A PARTNERSHIP that has helped conserve one of West Somerset's most diverse countryside estates has ended after 18 years.

Volunteers from Minehead's Seahorse Centre have been working with rangers from the National Trust's Holnicote Estate for almost two decades.

But cutbacks within Somerset's social services means the long standing and mutually beneficial partnership has been forced to end.

And the 'end of an era' relationship was marked with a celebration at the centre.

National Trust rangers were presented with a framed print and a specially made cake iced with the charity's logo.

Come rain or shine, the Seahorse volunteers have spent a day a week at Holnicote, undertaking a huge range of conservation and maintenance tasks.

As well as helping to keep the estate in tip-tip condition by ensuring the villages and surrounding areas were kept clean and tidy, they planted new hedgerows, helped with woodland restoration and carried out footpath management and repair.
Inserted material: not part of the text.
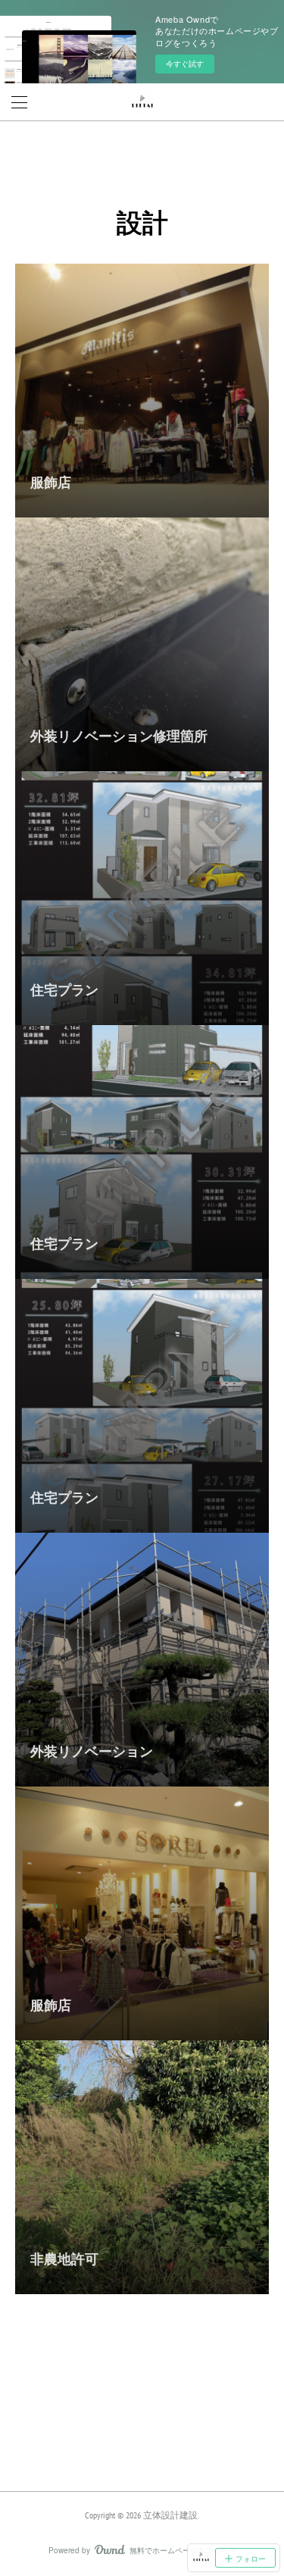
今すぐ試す (185, 63)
They even won a national award with their heather seedling project and also helped in the creation and maintenance of two easy access trails for visitors with mobility problems.

Ranger Paul Camp said: "Without the valuable conservation work achieved by all our volunteers we would find it incredibly difficult to fulfil many of our management objectives on the property.

"However, the Seahorse volunteers were very special to us indeed.

"Being made up of adults with various degrees of learning difficulties, their enthusiasm and passion have been an inspiration to us and a wonderful example of how every individual can make a valuable contribution within the community.

"They will be greatly missed by us and everyone else in the local community."

Mr Camp said he hoped that at some time in the future, the partnership could be re-established.

"In the meantime, we are trying to find other ways in which we can maintain the links with our friends at the Seahorse Centre."

The celebration also included guests from the West Somerset Railway, which has also had to end a similar partnership with the centre volunteers.